Chicago Officials Propose $40M Runway Plan

April 6, 2006
200- to 300-foot concrete beds would be made of lightweight bricks designed to collapse under the weight of an aircraft, safely slowing the plane.

CHICAGO_The city has submitted a $40 million proposal to the Federal Aviation Administration to build collapsible concrete beds at the ends of the runways at Midway Airport to prevent planes from overshooting their landings.

The plan comes four months after a Southwest Airlines flight skidded off a runway at Midway and into traffic, killing a 6-year-old boy in a car.

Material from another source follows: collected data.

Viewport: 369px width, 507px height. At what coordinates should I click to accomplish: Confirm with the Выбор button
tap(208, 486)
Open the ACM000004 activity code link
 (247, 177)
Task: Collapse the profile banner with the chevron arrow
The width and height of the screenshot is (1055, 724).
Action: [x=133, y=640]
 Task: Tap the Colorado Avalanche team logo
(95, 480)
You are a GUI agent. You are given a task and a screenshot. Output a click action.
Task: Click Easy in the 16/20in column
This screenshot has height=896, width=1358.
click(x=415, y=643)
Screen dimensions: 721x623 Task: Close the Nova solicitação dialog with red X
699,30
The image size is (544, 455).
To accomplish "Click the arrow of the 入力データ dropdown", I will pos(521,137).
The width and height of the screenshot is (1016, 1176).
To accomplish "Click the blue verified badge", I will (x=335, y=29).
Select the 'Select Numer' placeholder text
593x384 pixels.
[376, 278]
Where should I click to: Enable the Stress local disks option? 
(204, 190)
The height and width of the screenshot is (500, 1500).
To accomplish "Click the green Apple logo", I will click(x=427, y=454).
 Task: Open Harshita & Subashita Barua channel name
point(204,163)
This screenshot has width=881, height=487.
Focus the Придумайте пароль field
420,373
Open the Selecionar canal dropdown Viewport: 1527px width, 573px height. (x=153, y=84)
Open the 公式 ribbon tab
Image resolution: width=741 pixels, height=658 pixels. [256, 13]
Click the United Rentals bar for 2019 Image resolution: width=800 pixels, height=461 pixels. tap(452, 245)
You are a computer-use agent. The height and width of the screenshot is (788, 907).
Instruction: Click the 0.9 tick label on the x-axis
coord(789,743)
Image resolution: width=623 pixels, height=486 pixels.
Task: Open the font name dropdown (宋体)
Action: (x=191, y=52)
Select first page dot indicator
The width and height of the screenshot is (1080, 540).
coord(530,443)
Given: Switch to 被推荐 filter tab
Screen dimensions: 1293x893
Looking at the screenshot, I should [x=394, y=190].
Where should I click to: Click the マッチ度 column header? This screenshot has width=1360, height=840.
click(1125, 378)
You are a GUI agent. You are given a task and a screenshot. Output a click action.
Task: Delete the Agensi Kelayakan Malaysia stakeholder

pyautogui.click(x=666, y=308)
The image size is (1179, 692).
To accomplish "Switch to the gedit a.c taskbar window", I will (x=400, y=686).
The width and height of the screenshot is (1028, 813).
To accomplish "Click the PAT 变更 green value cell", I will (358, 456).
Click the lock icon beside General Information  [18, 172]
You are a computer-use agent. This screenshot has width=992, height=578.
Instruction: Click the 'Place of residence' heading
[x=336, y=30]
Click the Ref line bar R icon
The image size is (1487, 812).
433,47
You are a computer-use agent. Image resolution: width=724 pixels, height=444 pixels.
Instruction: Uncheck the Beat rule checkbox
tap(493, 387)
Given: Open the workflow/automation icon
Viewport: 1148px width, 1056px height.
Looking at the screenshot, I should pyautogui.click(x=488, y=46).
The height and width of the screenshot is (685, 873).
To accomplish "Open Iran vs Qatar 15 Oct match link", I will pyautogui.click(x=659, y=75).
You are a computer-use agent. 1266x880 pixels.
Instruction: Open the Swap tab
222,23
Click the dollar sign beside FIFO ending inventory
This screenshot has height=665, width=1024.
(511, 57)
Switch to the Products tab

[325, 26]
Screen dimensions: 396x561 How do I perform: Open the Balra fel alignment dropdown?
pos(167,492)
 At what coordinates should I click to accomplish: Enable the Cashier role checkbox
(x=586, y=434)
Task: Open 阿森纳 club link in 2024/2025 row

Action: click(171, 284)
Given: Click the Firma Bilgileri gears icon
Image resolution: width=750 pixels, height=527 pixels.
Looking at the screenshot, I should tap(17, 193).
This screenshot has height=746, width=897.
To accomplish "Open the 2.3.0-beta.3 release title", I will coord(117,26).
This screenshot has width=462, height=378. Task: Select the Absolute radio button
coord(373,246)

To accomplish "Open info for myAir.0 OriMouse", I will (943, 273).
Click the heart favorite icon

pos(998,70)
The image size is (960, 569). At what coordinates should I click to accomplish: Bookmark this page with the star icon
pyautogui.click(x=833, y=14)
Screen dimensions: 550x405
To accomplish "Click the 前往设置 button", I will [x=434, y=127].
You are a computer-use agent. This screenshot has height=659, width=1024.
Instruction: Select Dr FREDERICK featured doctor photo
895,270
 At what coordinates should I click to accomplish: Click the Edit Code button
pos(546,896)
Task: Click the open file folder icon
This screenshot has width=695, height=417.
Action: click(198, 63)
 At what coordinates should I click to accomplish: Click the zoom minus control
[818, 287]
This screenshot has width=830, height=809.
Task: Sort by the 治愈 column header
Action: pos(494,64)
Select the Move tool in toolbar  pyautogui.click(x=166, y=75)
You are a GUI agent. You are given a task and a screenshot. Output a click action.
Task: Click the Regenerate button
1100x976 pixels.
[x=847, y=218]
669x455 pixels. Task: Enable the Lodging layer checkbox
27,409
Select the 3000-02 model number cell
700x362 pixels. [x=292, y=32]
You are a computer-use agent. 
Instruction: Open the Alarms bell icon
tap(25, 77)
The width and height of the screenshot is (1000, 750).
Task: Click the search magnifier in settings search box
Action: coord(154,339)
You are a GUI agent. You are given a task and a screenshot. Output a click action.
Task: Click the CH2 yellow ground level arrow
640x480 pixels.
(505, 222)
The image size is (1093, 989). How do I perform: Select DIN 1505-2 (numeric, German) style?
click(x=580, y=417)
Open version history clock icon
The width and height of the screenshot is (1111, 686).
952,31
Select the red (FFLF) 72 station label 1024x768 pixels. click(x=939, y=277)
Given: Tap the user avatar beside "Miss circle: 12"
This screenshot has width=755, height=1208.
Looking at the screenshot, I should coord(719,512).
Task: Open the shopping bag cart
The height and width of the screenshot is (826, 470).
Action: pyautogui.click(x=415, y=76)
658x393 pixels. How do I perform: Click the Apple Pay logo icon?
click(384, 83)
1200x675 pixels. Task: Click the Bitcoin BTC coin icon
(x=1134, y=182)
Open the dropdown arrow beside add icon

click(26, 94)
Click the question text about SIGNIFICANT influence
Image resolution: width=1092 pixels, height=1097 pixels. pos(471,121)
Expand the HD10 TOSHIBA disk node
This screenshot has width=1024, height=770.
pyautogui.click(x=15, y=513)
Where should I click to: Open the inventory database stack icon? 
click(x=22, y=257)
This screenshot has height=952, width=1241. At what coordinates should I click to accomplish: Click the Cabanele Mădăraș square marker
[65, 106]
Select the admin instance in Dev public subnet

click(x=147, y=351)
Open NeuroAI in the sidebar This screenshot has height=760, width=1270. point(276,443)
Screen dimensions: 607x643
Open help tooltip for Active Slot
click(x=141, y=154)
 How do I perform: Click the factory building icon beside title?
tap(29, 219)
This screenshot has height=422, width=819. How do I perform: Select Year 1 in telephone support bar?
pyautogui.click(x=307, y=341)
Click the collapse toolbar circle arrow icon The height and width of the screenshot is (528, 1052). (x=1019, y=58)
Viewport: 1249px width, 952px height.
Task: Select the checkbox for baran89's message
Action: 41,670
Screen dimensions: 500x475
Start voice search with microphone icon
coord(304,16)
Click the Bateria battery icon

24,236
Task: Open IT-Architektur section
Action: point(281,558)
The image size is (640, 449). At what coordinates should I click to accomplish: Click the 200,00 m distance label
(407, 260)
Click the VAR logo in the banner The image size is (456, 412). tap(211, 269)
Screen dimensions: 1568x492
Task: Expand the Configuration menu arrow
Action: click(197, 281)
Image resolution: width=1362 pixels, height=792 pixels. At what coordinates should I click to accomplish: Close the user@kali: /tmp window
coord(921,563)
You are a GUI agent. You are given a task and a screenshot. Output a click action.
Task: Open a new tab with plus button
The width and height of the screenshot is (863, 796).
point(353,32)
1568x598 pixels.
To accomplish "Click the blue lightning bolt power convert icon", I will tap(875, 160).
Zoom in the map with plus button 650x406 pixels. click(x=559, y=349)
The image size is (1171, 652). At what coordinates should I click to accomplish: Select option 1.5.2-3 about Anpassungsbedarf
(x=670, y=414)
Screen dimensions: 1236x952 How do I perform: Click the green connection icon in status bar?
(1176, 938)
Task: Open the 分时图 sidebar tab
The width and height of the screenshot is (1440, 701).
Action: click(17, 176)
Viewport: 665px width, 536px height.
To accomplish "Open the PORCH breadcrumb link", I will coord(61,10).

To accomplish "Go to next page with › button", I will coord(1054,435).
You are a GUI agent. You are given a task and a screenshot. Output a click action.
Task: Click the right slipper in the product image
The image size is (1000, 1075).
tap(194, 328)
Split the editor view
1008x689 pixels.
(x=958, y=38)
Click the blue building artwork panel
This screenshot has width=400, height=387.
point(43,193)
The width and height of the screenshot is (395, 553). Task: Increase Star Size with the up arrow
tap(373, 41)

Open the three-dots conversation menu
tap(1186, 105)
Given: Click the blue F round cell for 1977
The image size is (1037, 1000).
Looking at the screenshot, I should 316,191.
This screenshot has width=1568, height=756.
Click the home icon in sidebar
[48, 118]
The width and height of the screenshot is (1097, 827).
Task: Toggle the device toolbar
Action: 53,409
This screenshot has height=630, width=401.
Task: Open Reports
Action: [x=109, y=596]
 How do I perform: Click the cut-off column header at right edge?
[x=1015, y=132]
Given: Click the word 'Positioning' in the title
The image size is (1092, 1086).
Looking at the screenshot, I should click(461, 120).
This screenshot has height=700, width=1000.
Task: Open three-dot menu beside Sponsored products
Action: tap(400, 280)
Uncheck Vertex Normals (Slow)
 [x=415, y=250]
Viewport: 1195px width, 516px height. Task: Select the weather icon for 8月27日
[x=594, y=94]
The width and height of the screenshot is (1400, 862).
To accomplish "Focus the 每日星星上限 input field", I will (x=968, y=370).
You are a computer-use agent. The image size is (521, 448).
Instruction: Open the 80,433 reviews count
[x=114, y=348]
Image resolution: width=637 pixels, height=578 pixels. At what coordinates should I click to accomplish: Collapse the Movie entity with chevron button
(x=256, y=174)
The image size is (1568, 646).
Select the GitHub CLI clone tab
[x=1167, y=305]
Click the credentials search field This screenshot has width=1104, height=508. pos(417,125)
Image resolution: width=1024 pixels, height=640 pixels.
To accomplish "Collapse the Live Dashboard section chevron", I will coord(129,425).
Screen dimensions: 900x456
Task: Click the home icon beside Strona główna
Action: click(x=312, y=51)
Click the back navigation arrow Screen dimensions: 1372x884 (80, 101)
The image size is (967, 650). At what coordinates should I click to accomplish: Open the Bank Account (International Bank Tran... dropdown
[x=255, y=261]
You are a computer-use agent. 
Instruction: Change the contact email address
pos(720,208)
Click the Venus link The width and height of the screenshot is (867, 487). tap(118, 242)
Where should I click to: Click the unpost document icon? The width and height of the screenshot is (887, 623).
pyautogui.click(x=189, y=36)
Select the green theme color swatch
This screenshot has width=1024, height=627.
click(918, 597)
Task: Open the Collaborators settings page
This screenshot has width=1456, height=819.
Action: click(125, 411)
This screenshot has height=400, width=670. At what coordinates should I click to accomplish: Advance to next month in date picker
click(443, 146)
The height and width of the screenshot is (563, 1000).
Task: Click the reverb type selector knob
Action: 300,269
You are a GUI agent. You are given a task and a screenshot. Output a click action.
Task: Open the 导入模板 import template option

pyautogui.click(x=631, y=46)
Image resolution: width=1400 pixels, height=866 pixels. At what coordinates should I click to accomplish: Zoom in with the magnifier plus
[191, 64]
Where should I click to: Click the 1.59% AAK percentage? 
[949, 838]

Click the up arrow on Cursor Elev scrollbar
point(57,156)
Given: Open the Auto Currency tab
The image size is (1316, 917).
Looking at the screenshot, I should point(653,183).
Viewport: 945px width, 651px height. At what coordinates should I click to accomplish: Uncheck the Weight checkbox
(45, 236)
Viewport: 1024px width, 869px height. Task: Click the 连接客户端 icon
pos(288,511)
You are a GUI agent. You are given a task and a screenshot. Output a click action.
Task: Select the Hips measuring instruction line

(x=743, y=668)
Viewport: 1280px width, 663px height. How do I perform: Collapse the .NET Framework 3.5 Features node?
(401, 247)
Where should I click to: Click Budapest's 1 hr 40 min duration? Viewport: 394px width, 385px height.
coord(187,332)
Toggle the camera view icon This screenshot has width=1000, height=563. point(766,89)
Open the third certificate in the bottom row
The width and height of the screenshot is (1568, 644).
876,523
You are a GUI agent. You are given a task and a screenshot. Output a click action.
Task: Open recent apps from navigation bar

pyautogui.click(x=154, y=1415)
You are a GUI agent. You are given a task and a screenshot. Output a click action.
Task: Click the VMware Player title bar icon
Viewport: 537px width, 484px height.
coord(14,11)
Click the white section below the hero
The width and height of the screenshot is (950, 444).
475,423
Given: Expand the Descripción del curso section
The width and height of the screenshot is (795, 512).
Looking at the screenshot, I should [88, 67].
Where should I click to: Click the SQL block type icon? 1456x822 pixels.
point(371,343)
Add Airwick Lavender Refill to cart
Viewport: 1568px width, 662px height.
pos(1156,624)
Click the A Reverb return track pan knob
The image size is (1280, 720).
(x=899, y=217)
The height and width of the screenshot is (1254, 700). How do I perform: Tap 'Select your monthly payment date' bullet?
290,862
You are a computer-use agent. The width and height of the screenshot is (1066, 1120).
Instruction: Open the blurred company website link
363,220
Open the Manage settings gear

The 200- to 300-foot concrete beds would be made of lightweight bricks designed to collapse under the weight of an aircraft, safely slowing the plane. The FAA has approved similar systems at 14 airports, officials said.

The FAA said it is evaluating the city's proposal, submitted on Tuesday.

Midway is one of almost 300 commercial airports nationwide that do not have 1,000-foot safety zones at the ends of its runways. The city told federal officials in 2004 that the such zones cannot be built at Midway because the airport is hemmed in by homes and businesses.

Congress has passed a law that would force all airports to build such zones or install alternatives such as collapsible "aircraft-arrester beds" by 2015.

"We believe we can solve this safety issue within the confines of the airport using the aircraft-arrester beds," said Erin O'Donnell, managing deputy aviation commissioner at Midway. "No additional land needs to be acquired."